In The
Court of Appeals
Seventh District of Texas at Amarillo
No. 07-14-00066-CR
AMBROCIO MATA, APPELLANT
V.
THE STATE OF TEXAS, APPELLEE
On Appeal from the 362nd District Court
Denton County, Texas
Trial Court No. F-2013-0090-D, Honorable Bruce McFarling, Presiding
September 3, 2014
MEMORANDUM OPINION
Before QUINN, C.J., and CAMPBELL and HANCOCK, JJ.
Appellant Ambrocio Mata was convicted after a jury trial of aggravated sexual
assault of a child and sentenced to fifty-five years confinement and a fine of $10,000.
He has appealed that conviction.
Appellant’s appointed counsel has filed a motion to withdraw, together with an
Anders1 brief, wherein he certified that, after diligently searching the record, he
concluded that the appeal was without merit. Along with his brief, appellate counsel
attached a copy of a letter sent to appellant informing him of counsel’s belief that there
1
Anders v. California, 386 U.S. 738, 744-45, 87 S.Ct. 1396, 18 L.Ed.2d 493 (1967).
was no reversible error and of appellant’s right to file a response or brief pro se.
Counsel also noted in the letter that he had furnished a copy of the record to appellant.
By letter, this court notified appellant of his right to tender his own brief or response and,
upon appellant’s motion, granted him until August 8, 2014, to do so. Appellant timely
filed a response.
In compliance with the principles enunciated in Anders, appellate counsel
discussed various phases of the trial and potential areas of appeal including the
indictment, pretrial issues, jury selection, adverse evidentiary rulings during trial, jury
instructions, the punishment assessed, the sufficiency of the evidence, and whether
counsel was effective. Counsel has satisfactorily explained why each potential
argument lacks merit.
Appellant also raised six potential areas of appeal including violation of his
Miranda rights, the fact that the record lacked any DNA evidence, ineffective assistance
of counsel, the failure of his attorney to conduct discovery, appellant’s inability to
communicate in English, and the failure of the court reporter to memorialize the trial
court’s reading of its charge to the jury. Upon our review of the record, we discovered
that there was no objection at trial to the lack of Miranda warnings. So too did we
uncover both a written and video waiver of appellant’s constitutional rights.
As to the lack of DNA evidence supporting his conviction, we note that the
testimony of the child complainant alone was sufficient to sustain the conviction. See
Cantu v. State, 366 S.W.3d 771, 775-76 (Tex. App.—Amarillo 2012, no pet.) (so
holding).
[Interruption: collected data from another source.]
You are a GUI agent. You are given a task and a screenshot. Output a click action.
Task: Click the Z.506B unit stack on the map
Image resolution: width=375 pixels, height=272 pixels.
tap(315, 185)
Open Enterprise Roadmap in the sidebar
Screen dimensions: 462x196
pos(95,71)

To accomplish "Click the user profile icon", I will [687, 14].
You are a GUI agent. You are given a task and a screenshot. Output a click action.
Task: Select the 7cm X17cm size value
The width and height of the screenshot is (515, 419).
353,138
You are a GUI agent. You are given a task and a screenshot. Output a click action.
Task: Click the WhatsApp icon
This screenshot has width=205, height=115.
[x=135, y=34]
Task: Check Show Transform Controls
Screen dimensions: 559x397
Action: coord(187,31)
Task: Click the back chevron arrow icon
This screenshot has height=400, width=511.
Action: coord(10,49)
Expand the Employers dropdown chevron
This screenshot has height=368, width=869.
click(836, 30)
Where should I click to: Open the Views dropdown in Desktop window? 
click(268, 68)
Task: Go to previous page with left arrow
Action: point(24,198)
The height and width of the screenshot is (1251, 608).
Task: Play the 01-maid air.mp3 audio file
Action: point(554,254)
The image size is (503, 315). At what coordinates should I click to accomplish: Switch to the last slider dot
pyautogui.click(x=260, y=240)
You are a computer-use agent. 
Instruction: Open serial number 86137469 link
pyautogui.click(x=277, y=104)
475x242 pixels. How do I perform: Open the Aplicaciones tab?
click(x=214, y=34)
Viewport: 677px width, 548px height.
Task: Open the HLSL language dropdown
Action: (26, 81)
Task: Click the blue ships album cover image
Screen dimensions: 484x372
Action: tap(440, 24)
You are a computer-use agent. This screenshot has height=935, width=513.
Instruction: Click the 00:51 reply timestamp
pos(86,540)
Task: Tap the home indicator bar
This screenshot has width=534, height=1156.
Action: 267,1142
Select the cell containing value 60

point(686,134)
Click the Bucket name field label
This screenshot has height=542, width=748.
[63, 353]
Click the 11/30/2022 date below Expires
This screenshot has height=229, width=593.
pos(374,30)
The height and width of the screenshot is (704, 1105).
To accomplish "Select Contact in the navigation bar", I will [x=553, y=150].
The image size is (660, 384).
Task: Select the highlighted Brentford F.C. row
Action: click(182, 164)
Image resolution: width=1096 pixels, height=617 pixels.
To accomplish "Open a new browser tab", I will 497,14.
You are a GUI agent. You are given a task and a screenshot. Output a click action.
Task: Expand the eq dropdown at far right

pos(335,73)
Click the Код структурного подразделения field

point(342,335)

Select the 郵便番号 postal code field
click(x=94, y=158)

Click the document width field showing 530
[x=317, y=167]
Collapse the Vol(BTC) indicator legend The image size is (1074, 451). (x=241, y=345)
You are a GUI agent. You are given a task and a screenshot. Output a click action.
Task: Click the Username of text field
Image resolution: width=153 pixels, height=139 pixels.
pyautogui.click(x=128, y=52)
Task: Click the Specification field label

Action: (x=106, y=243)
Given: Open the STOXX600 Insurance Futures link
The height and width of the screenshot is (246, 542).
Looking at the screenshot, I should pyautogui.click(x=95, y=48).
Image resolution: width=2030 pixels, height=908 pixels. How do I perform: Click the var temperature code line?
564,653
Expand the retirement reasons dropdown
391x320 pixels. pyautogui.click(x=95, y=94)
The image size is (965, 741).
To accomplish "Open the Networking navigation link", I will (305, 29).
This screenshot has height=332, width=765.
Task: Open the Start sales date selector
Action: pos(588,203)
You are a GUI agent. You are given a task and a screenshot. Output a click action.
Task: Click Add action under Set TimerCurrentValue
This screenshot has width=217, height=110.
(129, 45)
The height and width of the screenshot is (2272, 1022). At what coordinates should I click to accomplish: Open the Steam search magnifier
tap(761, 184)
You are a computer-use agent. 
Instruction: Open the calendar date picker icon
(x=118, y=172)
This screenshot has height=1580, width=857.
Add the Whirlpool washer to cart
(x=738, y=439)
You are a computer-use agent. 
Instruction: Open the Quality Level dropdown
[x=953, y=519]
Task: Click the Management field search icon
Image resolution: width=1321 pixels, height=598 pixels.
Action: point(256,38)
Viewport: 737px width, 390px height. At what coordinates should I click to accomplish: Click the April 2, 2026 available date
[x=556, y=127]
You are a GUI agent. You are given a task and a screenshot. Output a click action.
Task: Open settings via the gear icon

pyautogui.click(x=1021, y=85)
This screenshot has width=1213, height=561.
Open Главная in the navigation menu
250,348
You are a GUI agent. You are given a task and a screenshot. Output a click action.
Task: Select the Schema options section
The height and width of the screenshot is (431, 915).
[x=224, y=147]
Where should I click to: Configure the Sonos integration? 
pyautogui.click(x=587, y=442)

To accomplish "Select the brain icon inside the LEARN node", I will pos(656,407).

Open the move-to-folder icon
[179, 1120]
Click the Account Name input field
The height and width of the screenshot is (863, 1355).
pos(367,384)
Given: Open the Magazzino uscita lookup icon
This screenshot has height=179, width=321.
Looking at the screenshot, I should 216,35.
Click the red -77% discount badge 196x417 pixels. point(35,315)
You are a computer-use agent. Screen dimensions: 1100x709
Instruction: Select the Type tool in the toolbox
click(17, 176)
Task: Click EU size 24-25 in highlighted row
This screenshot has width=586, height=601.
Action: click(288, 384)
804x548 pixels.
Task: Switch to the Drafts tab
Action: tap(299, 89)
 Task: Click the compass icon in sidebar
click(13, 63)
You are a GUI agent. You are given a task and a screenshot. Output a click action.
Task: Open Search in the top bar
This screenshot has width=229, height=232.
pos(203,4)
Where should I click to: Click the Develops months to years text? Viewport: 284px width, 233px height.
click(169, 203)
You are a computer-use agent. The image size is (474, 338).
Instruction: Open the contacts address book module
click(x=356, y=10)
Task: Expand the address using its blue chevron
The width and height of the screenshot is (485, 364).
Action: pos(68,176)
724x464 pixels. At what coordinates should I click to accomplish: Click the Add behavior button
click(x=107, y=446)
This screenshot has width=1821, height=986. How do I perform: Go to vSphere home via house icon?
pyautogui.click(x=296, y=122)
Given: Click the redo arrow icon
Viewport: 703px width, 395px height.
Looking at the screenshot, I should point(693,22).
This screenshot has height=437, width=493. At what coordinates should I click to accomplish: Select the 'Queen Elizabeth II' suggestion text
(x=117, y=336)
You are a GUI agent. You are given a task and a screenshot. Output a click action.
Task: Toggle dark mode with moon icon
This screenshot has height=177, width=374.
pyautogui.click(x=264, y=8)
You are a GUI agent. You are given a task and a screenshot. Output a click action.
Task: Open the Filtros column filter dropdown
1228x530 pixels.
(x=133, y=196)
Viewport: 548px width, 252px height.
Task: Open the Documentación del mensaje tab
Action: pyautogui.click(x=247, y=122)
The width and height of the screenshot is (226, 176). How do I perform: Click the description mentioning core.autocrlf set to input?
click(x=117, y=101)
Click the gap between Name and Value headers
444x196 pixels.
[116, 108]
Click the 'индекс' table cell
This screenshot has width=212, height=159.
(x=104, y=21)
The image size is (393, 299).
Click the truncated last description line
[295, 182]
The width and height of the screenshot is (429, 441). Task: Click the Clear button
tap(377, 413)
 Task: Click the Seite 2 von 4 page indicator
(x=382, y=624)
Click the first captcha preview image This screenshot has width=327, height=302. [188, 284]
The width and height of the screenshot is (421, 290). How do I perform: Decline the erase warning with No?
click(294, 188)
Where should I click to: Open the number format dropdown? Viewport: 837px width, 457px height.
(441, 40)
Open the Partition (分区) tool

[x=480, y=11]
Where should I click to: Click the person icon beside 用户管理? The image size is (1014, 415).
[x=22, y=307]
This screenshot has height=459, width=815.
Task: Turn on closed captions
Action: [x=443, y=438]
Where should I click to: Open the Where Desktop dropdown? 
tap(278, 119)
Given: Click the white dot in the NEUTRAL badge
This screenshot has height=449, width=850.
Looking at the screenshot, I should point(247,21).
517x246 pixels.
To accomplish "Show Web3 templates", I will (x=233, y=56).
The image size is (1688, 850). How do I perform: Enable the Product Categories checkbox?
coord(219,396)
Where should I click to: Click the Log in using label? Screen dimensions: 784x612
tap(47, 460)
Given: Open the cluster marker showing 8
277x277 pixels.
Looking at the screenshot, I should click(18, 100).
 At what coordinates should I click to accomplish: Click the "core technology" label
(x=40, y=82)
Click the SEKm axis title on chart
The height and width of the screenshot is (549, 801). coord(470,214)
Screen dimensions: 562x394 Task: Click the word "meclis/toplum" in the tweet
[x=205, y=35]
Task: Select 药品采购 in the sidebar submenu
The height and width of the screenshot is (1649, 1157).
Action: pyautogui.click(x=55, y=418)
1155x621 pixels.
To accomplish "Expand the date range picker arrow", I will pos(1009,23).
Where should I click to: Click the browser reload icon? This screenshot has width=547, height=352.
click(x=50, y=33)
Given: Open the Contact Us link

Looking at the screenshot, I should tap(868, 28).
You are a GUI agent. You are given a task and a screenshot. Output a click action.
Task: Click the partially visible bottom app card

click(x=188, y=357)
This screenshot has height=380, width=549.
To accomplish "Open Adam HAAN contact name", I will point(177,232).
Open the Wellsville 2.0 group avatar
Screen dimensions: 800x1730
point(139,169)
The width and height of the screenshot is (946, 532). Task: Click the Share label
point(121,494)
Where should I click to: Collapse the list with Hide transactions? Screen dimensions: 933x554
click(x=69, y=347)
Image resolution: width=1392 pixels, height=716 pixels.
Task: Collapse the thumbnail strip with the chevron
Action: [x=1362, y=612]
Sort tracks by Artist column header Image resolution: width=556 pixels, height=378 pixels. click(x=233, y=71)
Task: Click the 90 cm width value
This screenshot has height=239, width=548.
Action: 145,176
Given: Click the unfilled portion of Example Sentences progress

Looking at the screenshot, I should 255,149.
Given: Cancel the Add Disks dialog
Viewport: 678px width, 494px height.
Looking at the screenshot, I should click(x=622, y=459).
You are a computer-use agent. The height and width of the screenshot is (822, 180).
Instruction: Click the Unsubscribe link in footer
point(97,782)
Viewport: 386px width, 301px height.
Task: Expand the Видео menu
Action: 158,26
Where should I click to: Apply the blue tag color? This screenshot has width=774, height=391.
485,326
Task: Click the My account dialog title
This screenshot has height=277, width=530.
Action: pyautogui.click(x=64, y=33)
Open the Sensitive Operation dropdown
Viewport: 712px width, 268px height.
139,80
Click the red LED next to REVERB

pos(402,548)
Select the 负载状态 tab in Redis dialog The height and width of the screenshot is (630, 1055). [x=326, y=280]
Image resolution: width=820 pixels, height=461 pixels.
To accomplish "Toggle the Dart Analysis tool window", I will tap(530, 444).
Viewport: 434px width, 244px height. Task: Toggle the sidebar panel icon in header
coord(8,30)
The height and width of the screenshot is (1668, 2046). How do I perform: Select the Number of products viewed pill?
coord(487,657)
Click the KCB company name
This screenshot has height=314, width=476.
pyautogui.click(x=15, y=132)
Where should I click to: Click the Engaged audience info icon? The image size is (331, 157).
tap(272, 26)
Furthermore, appellant gave a statement to police and testified at trial that the
child performed oral sex on him.
2
Similarly revealed by the record was the presence of an interpreter at trial. As for
the ineffective assistance of counsel allegation, the only specific complaint uttered
involved counsel’s purported failure to conduct discovery. Yet, appellant failed to
describe the nature of the discovery in question or its relevance.
As for the complaint about the reading of the charge not being recorded, the
transcript discloses that the charge was read. And, while the substance of what was
said does not appear in the reporter’s record, there was no request that it be
memorialized or objection to the reporter not recording it. This is of import since
withholding complaint at trial about the reporter’s failure to record an aspect of the
proceeding waives the complaint. See e.g., Valle v. State, 109 S.W.3d 500, 508-09
(Tex. Crim. App. 2003) (stating that the failure to request recordation of a bench
conference waives the complaint). We see neither a request nor objection here. And,
though appellant cites article 36.27 of the Texas Code of Criminal Procedure as support
for his argument, that provision pertains to recording the trial court’s response to a jury
question.
We have also conducted our own review of the record to assess the accuracy of
appellate counsel’s conclusions and to uncover any reversible error pursuant to In re
Schulman, 252 S.W.3d 403 (Tex. Crim. App. 2008) and Stafford v. State, 813 S.W.2d
503 (Tex. Crim. App. 1991). Our own review failed to reveal error.
Accordingly, the motion to withdraw is granted, and the judgment is affirmed.2
Per Curiam
Do not publish.
2
Appellant has a right to file a petition for discretionary review with the Court of Criminal Appeals.